Die Bundesregierung treibt die Kriegsertüchtigung der BRD ein großes Stück voran. Mittwoch abend einigten sich die Regierungsparteien CDU/CSU und SPD auf ein Modell für einen »neuen Wehrdienst«. Das am Donnerstag morgen von den Fraktionen mit einem Fünfpunktepapier vorgestellte Konzept sieht einen »Aufwuchspfad mit klar definierten Zielkorridoren« vor, der auf Grundlage von »Ratschlägen« aus dem Militär basiert. Die deutsche Regierung hatte der NATO zugesagt, die Bundeswehr bis 2035 auf eine Truppenstärke von 260.000 aktiven Soldaten und rund 200.000 Reservisten aufzustocken. Der Plan der Regierung nennt dementsprechend einen »Zielkorridor« von 255.000 bis 270.000 aktiven Soldaten.
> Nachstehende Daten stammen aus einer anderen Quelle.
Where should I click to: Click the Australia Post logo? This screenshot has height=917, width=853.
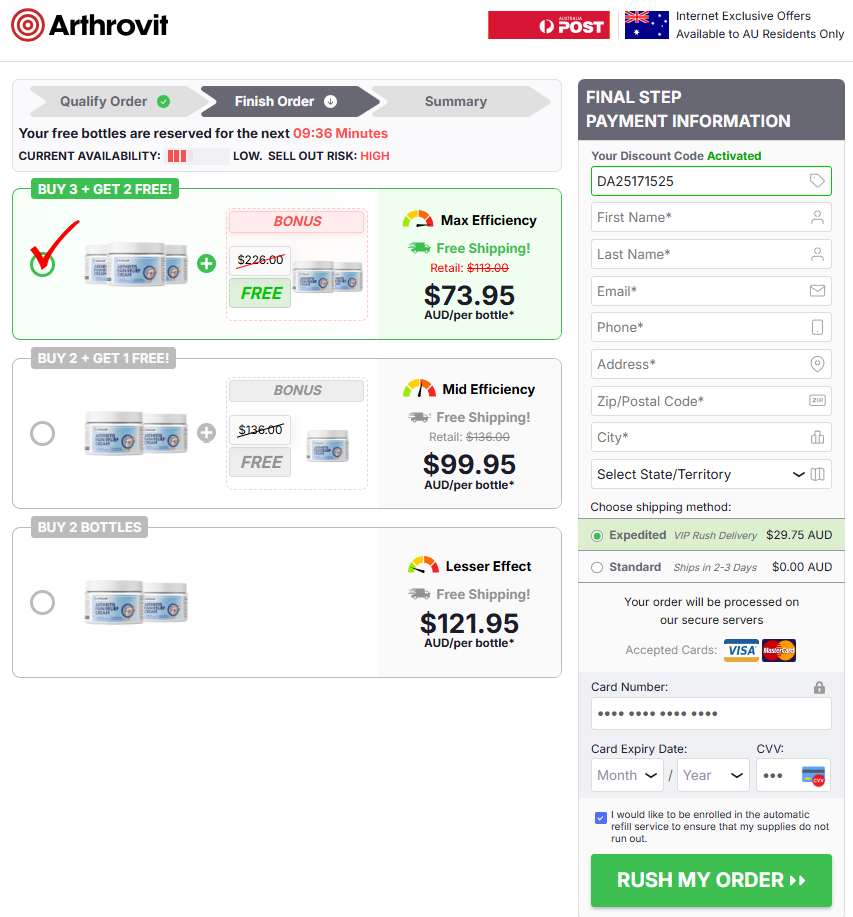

Diese Zahlen sollen mittels einer Berichtspflicht des Verteidigungsministeriums gegenüber dem Bundestag halbjährlich überprüft werden.

Um die Jugend »für den Dienst am Vaterland« zu begeistern, setzen die Regierenden zunächst auf »Freiwilligkeit durch gesteigerte Attraktivität«, sprich: Geld. Freiwillig Wehrdienstleistende sollen monatlich rund 2.600 Euro brutto erhalten. Wer sich länger als zwölf Monate verpflichtet, bekommt zudem den Führerschein bezuschusst.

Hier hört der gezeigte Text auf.